ABES-MUKTEBES TARTIŞMASI
1895’te Hasan Asaf adlı genç bir şair Malumat dergisinde Burhan-ı Kudret adlı bir şiirini yayımlar. Aynı dergide yazı yazan Mehmet Tahir Efendi, şiiri bazı bakımlardan eleştirir; özellikle şu beytin kafiyesini eleştirir:
Zerre-i nurundan iken muktebesس
Mihr ü mehe etmek işaret abes ث
Dizelerinin son sözcükleri Arap alfabesine göre iki ayrı harfle (se ث ve sinle س ) yazıldığı için, uyaklı sayılamayacağını ileri sürdü.
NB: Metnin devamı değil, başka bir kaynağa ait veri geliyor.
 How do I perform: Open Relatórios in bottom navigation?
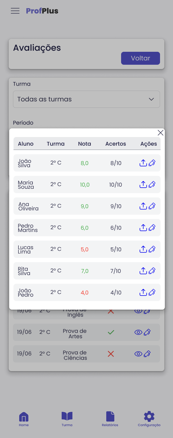pyautogui.click(x=110, y=419)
Yanıt veren Hasan Asaf kendisini savunurken Recaizade Ekrem'in "Kafiye sem (kulak) içindir, basar (göz) için değildir" sözünü anarak onu tanık gösterdi. Tartışmaya Recaizade Ekrem de katıldı; uyakta yazılış biçiminin değil ses değerinin gözetilmesi gerektiğini belirtti. Tartışmalar hakarete varacak derecede büyüdü, Malumat dergisinin toplatılmasına sebep oldu. Bu tartışma Ekrem’e eski-yeni tartışmalarının bitmeyeceğini göstermiş, onun yeni bir edebi grup oluşturma fikrini daha da pekiştirmiştir.